CAG in its audit report on Indira Gandhi International Airport that was tabled in Parliament, said DIAL can potentially earn Rs 1,63,557 crore over a 60-year period from the land given to it on a lease of Rs 100 per annum.
Allowing DIAL to levy Development Fee vitiated the sanctity of bidding process and led to undue benefit of Rs 3,415.35 crore to the private firm, it said.
GMR Infrastructure holds 54 per cent stake in Delhi International Airport Ltd (DIAL).
“It was noticed that Ministry of Civil Aviation and Airport Authority of India, on some occasions, violated the provisions of the transaction documents in the interest of the concessionaire,” the official auditor said.
CAG said contrary to provision of the airport concession agreement, DIAL was allowed to use the amount collected as Development Fees to meet the project costs.
“In face, only 19 per cent of the project cost came from equity, approximately 42 per cent came from debt.

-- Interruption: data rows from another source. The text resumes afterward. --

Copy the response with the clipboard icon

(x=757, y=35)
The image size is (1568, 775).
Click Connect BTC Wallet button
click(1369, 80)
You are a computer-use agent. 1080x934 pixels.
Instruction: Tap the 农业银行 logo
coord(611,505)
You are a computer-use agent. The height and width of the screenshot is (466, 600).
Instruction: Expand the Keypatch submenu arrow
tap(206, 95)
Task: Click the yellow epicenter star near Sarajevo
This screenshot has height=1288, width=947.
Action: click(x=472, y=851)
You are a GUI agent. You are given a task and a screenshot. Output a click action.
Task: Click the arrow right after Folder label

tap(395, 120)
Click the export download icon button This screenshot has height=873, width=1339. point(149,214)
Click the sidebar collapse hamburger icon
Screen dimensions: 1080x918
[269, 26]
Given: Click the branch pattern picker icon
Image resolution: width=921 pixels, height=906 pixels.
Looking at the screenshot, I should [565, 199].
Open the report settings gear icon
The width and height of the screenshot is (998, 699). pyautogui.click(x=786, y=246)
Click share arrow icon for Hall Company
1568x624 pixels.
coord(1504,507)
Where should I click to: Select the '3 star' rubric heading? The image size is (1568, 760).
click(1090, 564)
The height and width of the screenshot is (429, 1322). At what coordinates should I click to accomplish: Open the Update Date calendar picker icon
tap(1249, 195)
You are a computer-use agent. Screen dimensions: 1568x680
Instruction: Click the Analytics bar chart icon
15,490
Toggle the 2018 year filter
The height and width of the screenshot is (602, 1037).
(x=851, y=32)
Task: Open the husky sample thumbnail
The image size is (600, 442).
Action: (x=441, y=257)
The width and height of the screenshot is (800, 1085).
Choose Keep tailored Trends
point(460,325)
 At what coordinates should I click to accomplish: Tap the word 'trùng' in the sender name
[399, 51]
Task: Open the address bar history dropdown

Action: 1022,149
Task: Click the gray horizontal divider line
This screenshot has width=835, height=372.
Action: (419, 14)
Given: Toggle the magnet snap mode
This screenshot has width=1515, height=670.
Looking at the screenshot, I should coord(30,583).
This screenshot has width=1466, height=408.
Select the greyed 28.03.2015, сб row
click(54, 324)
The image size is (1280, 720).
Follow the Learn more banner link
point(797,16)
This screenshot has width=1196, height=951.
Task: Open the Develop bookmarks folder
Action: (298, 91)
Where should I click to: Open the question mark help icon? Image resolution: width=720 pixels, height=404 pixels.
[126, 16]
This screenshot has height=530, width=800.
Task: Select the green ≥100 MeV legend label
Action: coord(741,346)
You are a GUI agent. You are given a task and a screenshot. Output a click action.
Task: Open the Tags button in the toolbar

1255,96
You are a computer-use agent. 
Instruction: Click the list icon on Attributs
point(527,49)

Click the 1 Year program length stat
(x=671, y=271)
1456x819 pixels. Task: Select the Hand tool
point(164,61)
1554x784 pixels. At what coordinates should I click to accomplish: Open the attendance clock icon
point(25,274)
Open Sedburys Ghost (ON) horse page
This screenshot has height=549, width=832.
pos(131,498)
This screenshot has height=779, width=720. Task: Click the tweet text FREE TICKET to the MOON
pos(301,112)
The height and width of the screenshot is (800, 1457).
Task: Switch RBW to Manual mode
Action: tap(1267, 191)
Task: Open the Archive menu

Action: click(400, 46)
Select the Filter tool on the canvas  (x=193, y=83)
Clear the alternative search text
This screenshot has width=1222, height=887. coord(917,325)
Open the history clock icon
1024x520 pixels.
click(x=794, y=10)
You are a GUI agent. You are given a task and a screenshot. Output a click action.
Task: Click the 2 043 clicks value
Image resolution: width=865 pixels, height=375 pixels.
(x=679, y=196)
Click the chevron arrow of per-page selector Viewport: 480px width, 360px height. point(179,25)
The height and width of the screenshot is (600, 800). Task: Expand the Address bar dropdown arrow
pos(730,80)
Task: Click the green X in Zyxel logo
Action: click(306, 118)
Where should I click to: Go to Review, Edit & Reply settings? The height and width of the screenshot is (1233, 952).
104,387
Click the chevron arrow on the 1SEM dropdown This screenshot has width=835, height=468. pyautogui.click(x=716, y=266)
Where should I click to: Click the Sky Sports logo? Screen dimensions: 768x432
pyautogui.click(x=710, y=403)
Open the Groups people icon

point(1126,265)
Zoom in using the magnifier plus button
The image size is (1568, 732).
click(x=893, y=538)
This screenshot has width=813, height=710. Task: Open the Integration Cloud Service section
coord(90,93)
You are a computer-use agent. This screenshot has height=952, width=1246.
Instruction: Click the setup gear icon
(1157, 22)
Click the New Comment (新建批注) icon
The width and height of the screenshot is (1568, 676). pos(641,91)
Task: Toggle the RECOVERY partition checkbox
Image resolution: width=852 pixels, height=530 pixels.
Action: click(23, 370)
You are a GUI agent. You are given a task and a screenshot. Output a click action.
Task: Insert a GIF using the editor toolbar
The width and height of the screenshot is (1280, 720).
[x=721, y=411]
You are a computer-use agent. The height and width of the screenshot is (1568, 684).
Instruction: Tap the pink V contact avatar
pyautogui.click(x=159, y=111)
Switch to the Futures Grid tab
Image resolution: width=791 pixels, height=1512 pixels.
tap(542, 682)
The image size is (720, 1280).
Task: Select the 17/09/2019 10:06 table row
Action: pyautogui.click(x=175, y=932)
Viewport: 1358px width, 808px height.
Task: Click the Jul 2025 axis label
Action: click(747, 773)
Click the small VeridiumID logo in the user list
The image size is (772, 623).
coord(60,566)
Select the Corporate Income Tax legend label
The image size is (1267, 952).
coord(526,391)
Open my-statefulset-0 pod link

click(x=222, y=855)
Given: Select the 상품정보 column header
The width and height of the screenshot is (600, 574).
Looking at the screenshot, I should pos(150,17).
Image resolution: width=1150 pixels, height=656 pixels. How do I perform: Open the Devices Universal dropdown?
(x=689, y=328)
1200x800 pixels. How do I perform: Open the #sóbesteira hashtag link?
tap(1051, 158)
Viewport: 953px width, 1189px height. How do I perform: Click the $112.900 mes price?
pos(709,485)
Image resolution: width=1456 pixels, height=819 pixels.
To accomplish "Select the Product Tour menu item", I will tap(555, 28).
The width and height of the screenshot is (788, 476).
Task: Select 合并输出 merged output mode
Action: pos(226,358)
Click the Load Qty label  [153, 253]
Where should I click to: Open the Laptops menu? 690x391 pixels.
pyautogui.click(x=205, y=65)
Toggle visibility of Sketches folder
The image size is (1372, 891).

The remaining project costs were met from security deposits and Development Fees”.
“Whenever DIAL raised an issue regarding revenue to accrue to it or expenditure to be debited to government in contravention to the provisions of Operation Management Development Agreement (OMDA), the Ministry and AAI interpreted the provisions always in favour of the operators and against the interest of the government,” it said.
Currently, the development fee is charged on both outgoing and incoming domestic and international passengers at the Delhi airport.
The fee ranges from Rs 220 to Rs 520 for domestic passengers and Rs 490 to Rs 1200 for international ones.
CAG asked Government to investigate all cases of post bid concessions and fix responsibility.
It recommended that all public private arrangements must be linked to certain basis triggers like traffic volume, tariff, return on investment, break-even point.
“A long concession period without any trigger may lead to undue financial benefit to the concessionaire,” it said.